На голове у Кома была летняя армейская не то панама, не то широкополая матерчатая шляпа – такие я как-то видел по телевизору на наших южных пограничниках – выцветшая и без звездочки, особенно странная для морозного февральского вечера. Кроме того, когда толпа чуть раздалась, я увидел, что Ком, сам коренастый и плотный, запахнут в длиннополую солдатскую шинель со споротыми знаками отличий. По шаркающей, но надежной походке я догадался обратить внимание на его обувь: под затертыми до голубизны джинсами навыпуск были простые кирзовые сапог и.
«Ну и хипней стал!» – подумал я про себя.
– Ха! Да вот же он! – остановил я Оленьку. – Подождем… Ты только полюбуйся на него!
– Это сейчас так важно? – обиделась та, не желая даже посмотреть.
Мы стояли прямо посреди тротуара; толпа валила к метро, и нас толкали со всех сторон. Я старался не выпускать Кома из виду. Он был уже совсем близко.
– Просто хочу дернуть старого друга за ус! – усмехнулся я.
Тут Ком вильнул в сторону. Его загородил какой-то тип в искусственной шубе. Но я не волновался: Ком должен был вот-вот поравняться с нами. Я ждал, но он все не показывался. Тип в искусственной шубе грубо протаранил меня плечом, потрескивавшим электростатикой, а Кома не было.

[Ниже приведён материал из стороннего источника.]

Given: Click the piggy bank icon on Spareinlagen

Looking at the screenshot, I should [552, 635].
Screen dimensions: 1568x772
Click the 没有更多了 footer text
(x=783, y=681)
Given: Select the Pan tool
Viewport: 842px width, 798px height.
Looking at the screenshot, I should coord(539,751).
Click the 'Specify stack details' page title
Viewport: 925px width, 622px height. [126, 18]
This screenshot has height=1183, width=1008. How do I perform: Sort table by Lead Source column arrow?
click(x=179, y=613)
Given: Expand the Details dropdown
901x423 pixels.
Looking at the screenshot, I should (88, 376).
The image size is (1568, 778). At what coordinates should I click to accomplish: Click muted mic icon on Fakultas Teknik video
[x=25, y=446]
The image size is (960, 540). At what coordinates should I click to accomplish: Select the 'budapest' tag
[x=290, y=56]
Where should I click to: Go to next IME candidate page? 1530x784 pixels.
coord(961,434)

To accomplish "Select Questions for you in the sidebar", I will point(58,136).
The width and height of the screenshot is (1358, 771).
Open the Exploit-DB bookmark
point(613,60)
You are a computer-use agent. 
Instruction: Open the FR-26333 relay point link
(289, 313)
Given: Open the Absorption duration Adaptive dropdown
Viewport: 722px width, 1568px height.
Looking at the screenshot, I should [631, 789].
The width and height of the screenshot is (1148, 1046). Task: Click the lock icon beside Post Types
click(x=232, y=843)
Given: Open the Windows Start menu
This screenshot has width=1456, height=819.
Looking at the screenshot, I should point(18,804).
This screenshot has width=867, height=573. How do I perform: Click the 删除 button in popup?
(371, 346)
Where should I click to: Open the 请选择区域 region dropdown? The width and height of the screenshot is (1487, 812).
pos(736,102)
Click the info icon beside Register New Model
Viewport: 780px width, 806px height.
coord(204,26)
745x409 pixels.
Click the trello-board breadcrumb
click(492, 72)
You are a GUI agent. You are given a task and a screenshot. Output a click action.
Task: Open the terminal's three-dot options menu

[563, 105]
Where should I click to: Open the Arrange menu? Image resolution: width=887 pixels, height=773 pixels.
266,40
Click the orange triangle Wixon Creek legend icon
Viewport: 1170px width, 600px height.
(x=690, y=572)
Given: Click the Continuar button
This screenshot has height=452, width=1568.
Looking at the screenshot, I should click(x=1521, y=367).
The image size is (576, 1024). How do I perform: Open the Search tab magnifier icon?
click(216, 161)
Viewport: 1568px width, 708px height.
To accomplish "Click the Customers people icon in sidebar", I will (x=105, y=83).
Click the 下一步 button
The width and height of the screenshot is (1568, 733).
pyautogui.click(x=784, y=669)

– Что же это такое? – растерялся я и шагнул вперед. Ком показался на мгновение в толпе, и я с удивлением увидел, что он быстро удаляется в противоположном направлении.
– Э, нет, не уйдет! Я должен дернуть его за ус! – заупрямился я, бросаясь вдогонку.
Оленька повисла у меня на руке, и мы побежали вместе. Снова показалась вывеска с красным крестом. Бежать было нелегко: от выпитого мутило.
Неожиданно Ком срезал угол и исчез за дверью пункта неотложной стоматологической помощи. Зубы у него прихватило, что ли? Мы последовали за ним.
По стенам ломаного коридора скорбными, словно собравшимися на похороны группками томилась ожиданием какая-то публика. В ноздри ударил острый запах эфира. Мы побежали по коридору, но Кома среди скорбящих не оказалось. В самом аппендиксе медленно затворялась дверь в последний кабинет, и мы бросились туда. Пристенная публика тут же заволновалась. Кто-то даже попытался загородить нам путь, несмотря на мои заверения, что мы не больные. Нам все-таки удалось проскочить.
– Ах вот кто тебе нужен! – обиженно воскликнула Оленька и даже ревниво ущипнула меня за руку.
Я и сам удивился. Та самая напомаженная хохотунья, напомнившая мне Лору, склонилась над постанывавшим человеком в зубоврачебном кресле. Она проделывала какие-то манипуляции, а ее пациент сучил ногами по полу. Она повернула к нам свое раскрасневшееся лицо.
– Здесь медицинское учреждение! – усмехнулась она.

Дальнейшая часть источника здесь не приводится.